Qt5 Dynamic Layout Management using CMake and C++

Description

This project provides dynamic widget layout management for Qt5 applications, dynamic meaning the layouts can be swapped out or modified at run-time instead of compile-time.

I designed this to plug directly into another cmake project, so the CMakeLists.txt file is not complete by itself (because it would not make sense for a layout manager to be built standalone).

Most of the description of how to use this code can be found in the INI file profile.ini, but I will provide a brief overview here as well. Basically, the INI file describes a list of widgets that can be displayed on the screen in a grid defined by the user (which could be anything from a 1x1 grid to 16x9 grid of squares on a widescreen monitor, or whatever else you want, as long as it is supported by QGridLayout). All widgets that are initially visible, when loaded into the LayoutManager class, will be displayed on the screen, while the invisible widgets will not be (obviously). But the INI file allows for describing the invisible widgets so an application can dynamically show/hide/swap out widgets very easily.
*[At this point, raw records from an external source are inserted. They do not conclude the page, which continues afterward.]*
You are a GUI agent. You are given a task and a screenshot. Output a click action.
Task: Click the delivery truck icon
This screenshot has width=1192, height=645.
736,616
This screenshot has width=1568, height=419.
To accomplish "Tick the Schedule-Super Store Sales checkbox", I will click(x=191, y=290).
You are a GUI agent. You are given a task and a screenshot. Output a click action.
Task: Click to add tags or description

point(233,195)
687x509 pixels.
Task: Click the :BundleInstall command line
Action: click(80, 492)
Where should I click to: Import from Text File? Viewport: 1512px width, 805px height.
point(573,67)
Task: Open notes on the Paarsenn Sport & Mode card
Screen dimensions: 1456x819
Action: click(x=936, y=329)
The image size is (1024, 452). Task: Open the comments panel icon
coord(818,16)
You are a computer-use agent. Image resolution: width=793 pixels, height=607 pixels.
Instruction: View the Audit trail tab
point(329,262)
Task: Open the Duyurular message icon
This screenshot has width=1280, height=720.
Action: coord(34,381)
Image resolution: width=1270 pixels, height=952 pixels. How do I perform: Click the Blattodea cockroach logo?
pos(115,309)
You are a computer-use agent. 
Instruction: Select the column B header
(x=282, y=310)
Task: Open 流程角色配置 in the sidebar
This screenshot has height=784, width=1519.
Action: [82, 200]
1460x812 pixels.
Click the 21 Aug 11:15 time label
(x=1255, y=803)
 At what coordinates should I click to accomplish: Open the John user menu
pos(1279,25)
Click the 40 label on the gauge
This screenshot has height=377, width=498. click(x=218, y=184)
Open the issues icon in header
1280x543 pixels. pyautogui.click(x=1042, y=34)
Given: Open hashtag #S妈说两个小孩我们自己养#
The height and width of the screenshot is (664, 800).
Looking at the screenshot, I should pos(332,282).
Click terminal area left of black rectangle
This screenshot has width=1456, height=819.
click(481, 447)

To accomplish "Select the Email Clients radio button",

The LayoutProfile class is a wrapper for the QSettings class, and will read the INI file provided as an argument to the constructor and parse the widgets, storing them in a LayoutItem list. The LayoutItem struct very closely resembles the INI file's "layout-items" objects, as expected.

The LayoutManager class is the real meat of this project. It is itself a QWidget subclass with a QGridLayout, and provides convenience functions that resemble the QGridLayout addWidget() function so they are familiar to the user.

Example Usage

Examples of how to use this code:

First off, set up one (or more) profiles for your application by creating an INI file for each, based on profile.ini. If you are already using an INI file and QSettings for application configuration, you can also add the layout settings in that file. The LayoutProfile class will not modify or even read any values that are not described in the example profile.ini file. The QSettings documentation guarantees that having the same settings file opened by multiple QSettings objects (as will happen if you choose to add the layout profile to an existing INI file) will always work as expected, even across threads and processes. All changes will be reflected on all QSettings objects tied to the same file instantly.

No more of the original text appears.